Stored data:
---
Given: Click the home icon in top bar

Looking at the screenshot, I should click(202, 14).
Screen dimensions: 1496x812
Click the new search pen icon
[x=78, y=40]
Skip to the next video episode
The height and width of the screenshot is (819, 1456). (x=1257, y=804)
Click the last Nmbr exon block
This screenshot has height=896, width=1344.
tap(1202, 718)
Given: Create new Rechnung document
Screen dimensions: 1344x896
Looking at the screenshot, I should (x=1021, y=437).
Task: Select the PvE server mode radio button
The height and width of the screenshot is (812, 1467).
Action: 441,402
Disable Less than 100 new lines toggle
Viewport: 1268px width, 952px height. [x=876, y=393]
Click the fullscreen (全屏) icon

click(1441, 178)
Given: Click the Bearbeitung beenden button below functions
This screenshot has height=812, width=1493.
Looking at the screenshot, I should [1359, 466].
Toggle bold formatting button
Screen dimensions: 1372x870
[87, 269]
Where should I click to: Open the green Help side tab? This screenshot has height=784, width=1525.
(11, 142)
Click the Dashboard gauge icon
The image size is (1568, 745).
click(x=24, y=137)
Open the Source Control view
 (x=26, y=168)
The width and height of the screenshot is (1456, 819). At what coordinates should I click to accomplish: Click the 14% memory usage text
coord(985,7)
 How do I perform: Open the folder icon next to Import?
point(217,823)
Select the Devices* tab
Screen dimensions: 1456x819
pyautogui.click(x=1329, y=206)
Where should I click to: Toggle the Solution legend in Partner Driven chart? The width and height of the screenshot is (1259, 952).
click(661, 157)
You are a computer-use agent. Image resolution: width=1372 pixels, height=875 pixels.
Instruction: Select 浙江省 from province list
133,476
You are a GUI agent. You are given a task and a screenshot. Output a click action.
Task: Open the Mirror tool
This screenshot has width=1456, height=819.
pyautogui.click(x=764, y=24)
---
Return the lines from the line containing "Screen dimensions: 1496x812" to the end of the entries above, exactly as they appear and with no other output.

** TASK ANSWER **
Screen dimensions: 1496x812
Click the new search pen icon
[x=78, y=40]
Skip to the next video episode
The height and width of the screenshot is (819, 1456). (x=1257, y=804)
Click the last Nmbr exon block
This screenshot has height=896, width=1344.
tap(1202, 718)
Given: Create new Rechnung document
Screen dimensions: 1344x896
Looking at the screenshot, I should (x=1021, y=437).
Task: Select the PvE server mode radio button
The height and width of the screenshot is (812, 1467).
Action: 441,402
Disable Less than 100 new lines toggle
Viewport: 1268px width, 952px height. [x=876, y=393]
Click the fullscreen (全屏) icon

click(1441, 178)
Given: Click the Bearbeitung beenden button below functions
This screenshot has height=812, width=1493.
Looking at the screenshot, I should [1359, 466].
Toggle bold formatting button
Screen dimensions: 1372x870
[87, 269]
Where should I click to: Open the green Help side tab? This screenshot has height=784, width=1525.
(11, 142)
Click the Dashboard gauge icon
The image size is (1568, 745).
click(x=24, y=137)
Open the Source Control view
 (x=26, y=168)
The width and height of the screenshot is (1456, 819). At what coordinates should I click to accomplish: Click the 14% memory usage text
coord(985,7)
 How do I perform: Open the folder icon next to Import?
point(217,823)
Select the Devices* tab
Screen dimensions: 1456x819
pyautogui.click(x=1329, y=206)
Where should I click to: Toggle the Solution legend in Partner Driven chart? The width and height of the screenshot is (1259, 952).
click(661, 157)
You are a computer-use agent. Image resolution: width=1372 pixels, height=875 pixels.
Instruction: Select 浙江省 from province list
133,476
You are a GUI agent. You are given a task and a screenshot. Output a click action.
Task: Open the Mirror tool
This screenshot has width=1456, height=819.
pyautogui.click(x=764, y=24)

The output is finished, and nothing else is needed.